Ich lese das Magazin im Chicago Flughafen, während der Knirps gestillt wird.
Auch wir bei uns zu Hause praktizieren einige Dinge aus dem attachment parenting mit dem Knirps: wir haben zweitweise in einem Bett zusammen geschlafen (inzwischen nicht mehr so oft), wir tragen den Knirps, schieben aber auch Kinderwagen und ich stille den Knirps mit fast 12 Monaten noch, ein Ende ist noch nicht so schnell in Sicht. Habe ich auch ein Leben außerhalb des Knirpses? Ja! Ich treffe mich mit Freunden und gehe auf Parties. Schadet es dem Knirps? Nein! Tut es mir gut? Ja! Bin ich Mama genug? Ja!

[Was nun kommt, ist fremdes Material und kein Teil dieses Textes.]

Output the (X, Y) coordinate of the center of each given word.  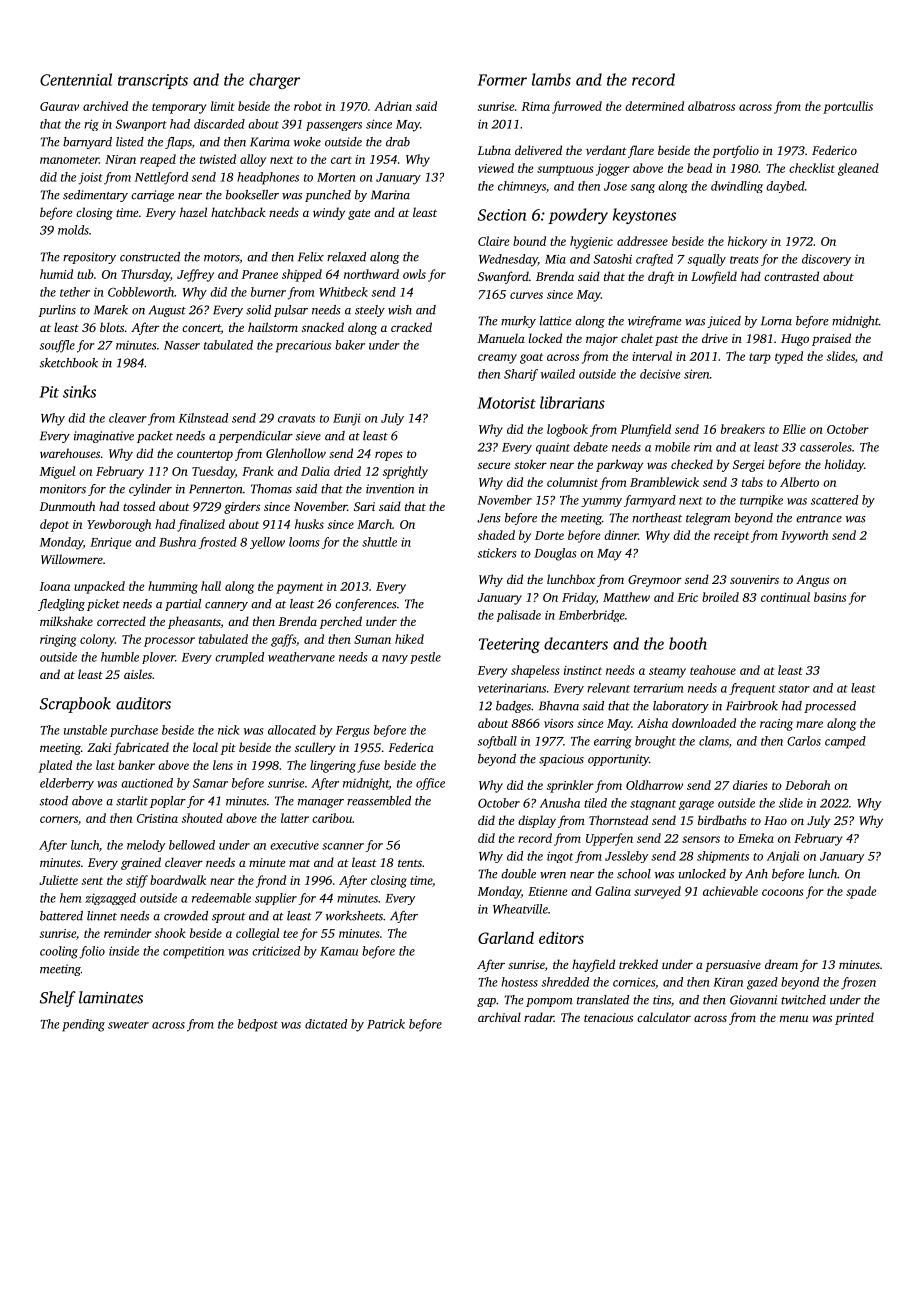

Und jetzt zur Frage: „Bist Du Mama genug?“ Meine Antwort: „Ja, wir alle sind Mama genug!“ Egal ob wir stillen oder Fläschchen geben, ob wir im Familienbett schlafen oder das Kind früh im eigenen Zimmer schläft, ob wir das Kleine im Kinderwagen schieben oder ausschließlich tragen, ob wir zu Hause bleiben einige Jahre oder den Nachwuchs mit ein paar Monaten zur Betreuung geben, weil wir wieder arbeiten. Was auch immer: wir Mamas (und auch Papas) wollen das Beste für unsere Kleinen und niemand kann uns sagen, dass wir nicht genug sind, weil wir dies oder jenes nicht machen / machen. Niemand kennt die genauen Umstände, warum wir so oder so entscheiden. Es geht auch niemanden etwas an. Schluss mit dem Eltern-Krieg in dem Eltern andern sagen müssen, warum dies und das falsch ist. Wir sollten einander unterstützen und nicht aufeinander losgehen. Wohlgemeinte Tipps: sehr gern. Sinnlose Kritik, die nur der Selbstbestätigung der eigenen Erziehungentscheidungen dient: Nein!

Wie gefällt Euch das TIME Magazine Cover?